From the Independent Sentinel: “Texas Politicians to Police: No Reading the Bible at Lunch and No Displaying the National Motto Either.”
What do you think of a politician telling you what you cannot read at lunch? How about politicians banning the National Motto?
A group of police were holding bible study for interested officers on their lunch hour in the City of Beaumont in Texas but the city manager and attorney decided to ban it because they were praying in public buildings.
The practice has been going on for two years.
It’s been reversed – maybe.
After officers and their lawyer threatened to sue, the city council found religion so to speak and will allow them to study the bible on their lunch but they can’t use government equipment to invite other officers to join them or do anything.
City buildings are public and there was no legal reason for the ban, but a lot of leaders are control freaks and still others are anti-religion. Then there are the cowards who cringe when they get one nasty letter or one adverse phone call.
“There’s nothing wrong with having religious speech within these buildings,” said the police officers’ attorney Briscoe Cain. “In fact, just because they’re a public employee, this form of speech at that time is actually private speech and the government cannot censor this kind of private speech.”
The change of heart then came.
“City Manager Kyle Hayes advised me that he had reviewed applicable case law and police officers will be allowed to continue to meet in the Police Department conference room if it’s available during their lunch hour and hold bible study,” Councilman Getz told KFDM News. Getz says Hayes informed the attorney for the officers Friday afternoon.

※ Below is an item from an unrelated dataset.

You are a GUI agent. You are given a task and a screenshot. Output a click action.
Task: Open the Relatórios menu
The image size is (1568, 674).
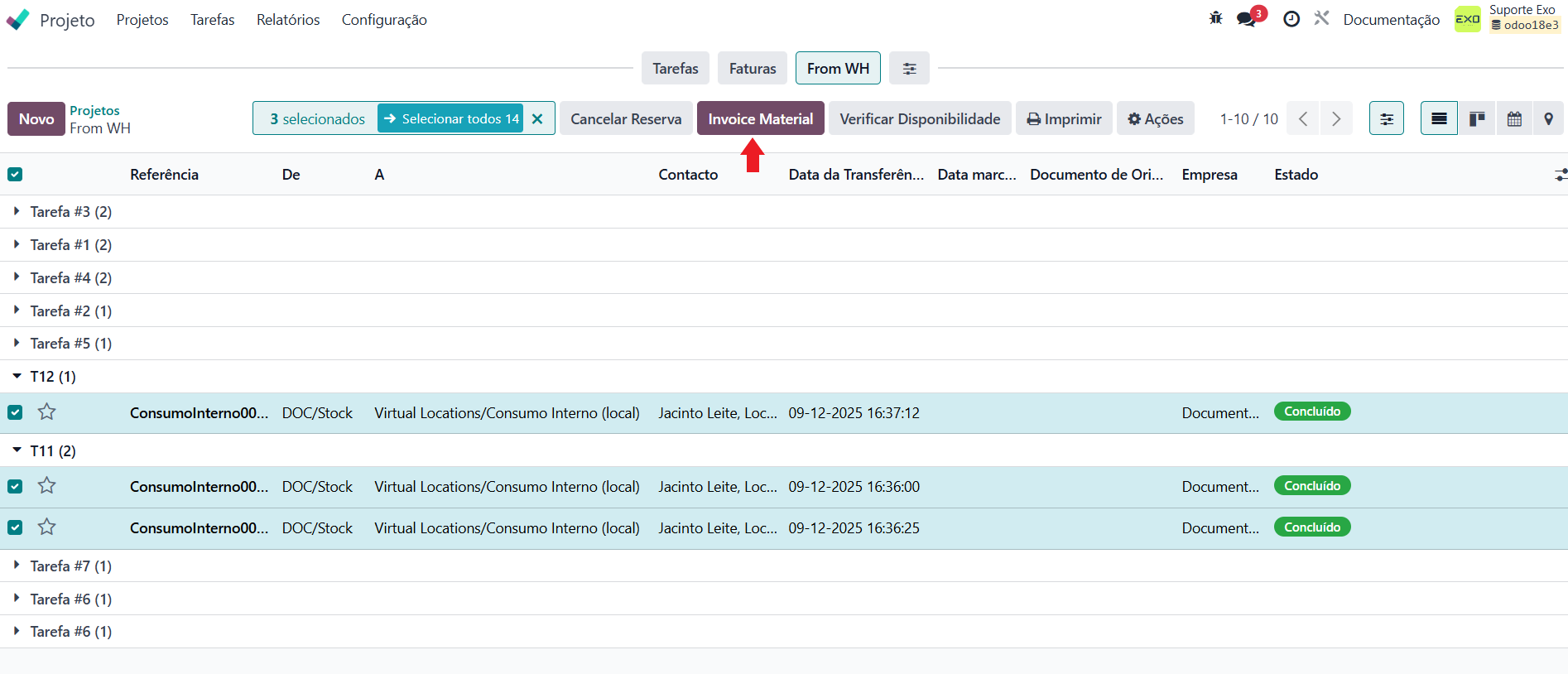(288, 19)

“City equipment, such as computers, shouldn’t be used to send out emails about a matter that is private and not public,” said Getz. “But no one wants to infringe on civil liberties. We support our police and we want them to get all the prayers they can.”
The article also mentions that police vehicles can no longer carry the national motto, “In God we trust,” in other police departments.
I want to know if the cops are barred from all non-job-related content in their emails. Are they allowed to set up golfing tournaments or fishing trips on their email accounts? If so, the First Amendment (and common sense) dictates they can invite officers to a Bible Study.
Donald Trump says that this kind of garbage makes him angry. I get angry too.
There are far worse things the police could be doing on their lunch hour! At a time when many are complaining the police are unaccountable, knowing that a number of the police regularly remind themselves that they will all answer to God should be good news.